Counsel for the State, Tom O'Connell, told the court that the jury was adequately directed by the trial judge.
He said the jury was asked a simple question: 'did Sharon Collins ask Essam Eid to kill the Howards?' The jury answered yes.
He said there was a mountain of evidence from which the jury could properly conclude that Eid was Tony Luciano - the hitman for hire. It was never raised by the defence at the time of the trial that Tony Luciano was anyone other than Eid, he said.
Senior counsel Una Ní Raifeartaigh, also for the State, said the evidence of Ms Engle related mostly to Eid and was irrelevant to Collins' appeal.
She also said the purpose of the ricin evidence was to show Eid had a serious plan to kill. The jury had rejected that by acquitting him on the conspiracy charge so it was impossible to say the ricin evidence was used against Collins.
She said the prosecution never sought to tie Collins to the ricin and juries had to be trusted to distinguish between different pieces of evidence.
The 32-day trial in 2008 heard that Collins used the name 'lying eyes' to search the internet for a hitman to kill her partner PJ Howard.

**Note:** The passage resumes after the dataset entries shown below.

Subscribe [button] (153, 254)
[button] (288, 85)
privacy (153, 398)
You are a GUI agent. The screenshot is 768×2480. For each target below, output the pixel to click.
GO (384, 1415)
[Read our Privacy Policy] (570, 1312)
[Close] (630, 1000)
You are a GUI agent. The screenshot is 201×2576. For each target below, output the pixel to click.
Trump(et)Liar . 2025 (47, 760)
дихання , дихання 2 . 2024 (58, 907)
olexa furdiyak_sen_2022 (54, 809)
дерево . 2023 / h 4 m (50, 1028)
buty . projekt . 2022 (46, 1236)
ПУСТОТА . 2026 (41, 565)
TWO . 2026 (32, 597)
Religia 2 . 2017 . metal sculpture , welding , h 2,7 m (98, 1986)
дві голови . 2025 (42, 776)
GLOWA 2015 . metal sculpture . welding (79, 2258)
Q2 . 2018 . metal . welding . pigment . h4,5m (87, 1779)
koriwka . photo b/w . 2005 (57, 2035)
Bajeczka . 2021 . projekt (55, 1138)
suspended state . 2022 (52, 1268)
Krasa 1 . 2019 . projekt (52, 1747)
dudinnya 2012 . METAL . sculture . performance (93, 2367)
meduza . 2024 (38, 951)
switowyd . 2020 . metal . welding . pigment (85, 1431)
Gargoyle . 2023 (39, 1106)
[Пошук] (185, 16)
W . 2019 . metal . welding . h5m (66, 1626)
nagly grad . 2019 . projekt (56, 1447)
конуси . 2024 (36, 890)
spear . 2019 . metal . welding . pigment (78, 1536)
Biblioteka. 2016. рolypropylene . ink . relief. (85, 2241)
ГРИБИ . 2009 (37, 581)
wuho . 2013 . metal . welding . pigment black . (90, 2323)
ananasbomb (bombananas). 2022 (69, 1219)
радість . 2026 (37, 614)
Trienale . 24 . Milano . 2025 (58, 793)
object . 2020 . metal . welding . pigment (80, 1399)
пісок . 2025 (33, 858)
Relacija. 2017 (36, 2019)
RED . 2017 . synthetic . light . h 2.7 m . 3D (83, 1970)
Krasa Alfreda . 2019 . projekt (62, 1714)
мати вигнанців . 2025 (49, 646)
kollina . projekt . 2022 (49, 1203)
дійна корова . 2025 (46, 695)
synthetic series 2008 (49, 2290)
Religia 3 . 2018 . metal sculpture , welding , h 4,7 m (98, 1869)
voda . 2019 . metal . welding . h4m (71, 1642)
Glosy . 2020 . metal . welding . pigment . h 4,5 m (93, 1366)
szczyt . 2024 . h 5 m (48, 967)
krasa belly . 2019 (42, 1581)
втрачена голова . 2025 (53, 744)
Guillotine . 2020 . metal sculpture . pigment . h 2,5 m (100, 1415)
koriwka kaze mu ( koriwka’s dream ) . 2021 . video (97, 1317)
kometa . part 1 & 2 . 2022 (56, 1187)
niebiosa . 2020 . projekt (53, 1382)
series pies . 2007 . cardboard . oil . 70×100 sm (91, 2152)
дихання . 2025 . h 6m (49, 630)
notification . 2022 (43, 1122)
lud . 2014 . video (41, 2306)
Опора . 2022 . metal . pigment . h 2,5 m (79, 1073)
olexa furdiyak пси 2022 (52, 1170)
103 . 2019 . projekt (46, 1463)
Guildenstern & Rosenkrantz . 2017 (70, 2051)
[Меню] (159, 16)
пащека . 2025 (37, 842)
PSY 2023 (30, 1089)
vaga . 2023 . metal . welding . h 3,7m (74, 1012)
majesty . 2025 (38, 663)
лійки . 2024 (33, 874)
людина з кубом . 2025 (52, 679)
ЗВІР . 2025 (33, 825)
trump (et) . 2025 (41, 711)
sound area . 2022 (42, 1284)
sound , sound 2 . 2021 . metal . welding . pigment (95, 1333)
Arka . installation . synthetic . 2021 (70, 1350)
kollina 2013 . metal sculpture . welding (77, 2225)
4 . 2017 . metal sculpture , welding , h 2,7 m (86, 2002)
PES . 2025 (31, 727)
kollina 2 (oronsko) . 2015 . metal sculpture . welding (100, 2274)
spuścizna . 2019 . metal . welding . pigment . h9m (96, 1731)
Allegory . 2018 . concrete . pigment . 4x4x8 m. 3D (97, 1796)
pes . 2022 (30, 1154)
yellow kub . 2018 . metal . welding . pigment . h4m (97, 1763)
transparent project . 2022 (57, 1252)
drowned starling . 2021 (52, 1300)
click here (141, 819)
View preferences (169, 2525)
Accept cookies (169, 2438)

The trial was told she hated him because of his unusual sexual preferences.
The trial heard she also obtained a fake marriage certificate because Mr Howard's two sons, Niall and Robert, stood in the way of her inheriting his wealth.
Mr Howard gave evidence in support of Collins and had urged the judge not to send her to jail.
The three-judge appeal court said judgment would not be given until after Easter.
Eid appeal rejected
The appeal court rejected an appeal by Sharon Collins' co accused Essam Eid against the severity of a six year sentence.
Mr Justice Joseph Finnegan said while one view might be that Sharon Collins conduct was more reprehensible than Mr Eid's the court had to view the attitude of the legislature to the offences.
The offence of which Mr Eid was convicted - demanding money with menace - carried a maximum sentence of 14 years.
The offence of conspiracy to murder carried a maximum sentence of ten years.
Therefore, he said, while Mr Eid's sentence was the same, it was much lower down on the sentence scale for that offence.
The court ruled that the six year sentence imposed on Mr Eid should stand and said the ‘sentence fits the crime’.
The court said it could be some time before it delivers judgment on the appeal against conviction by Sharon Collins.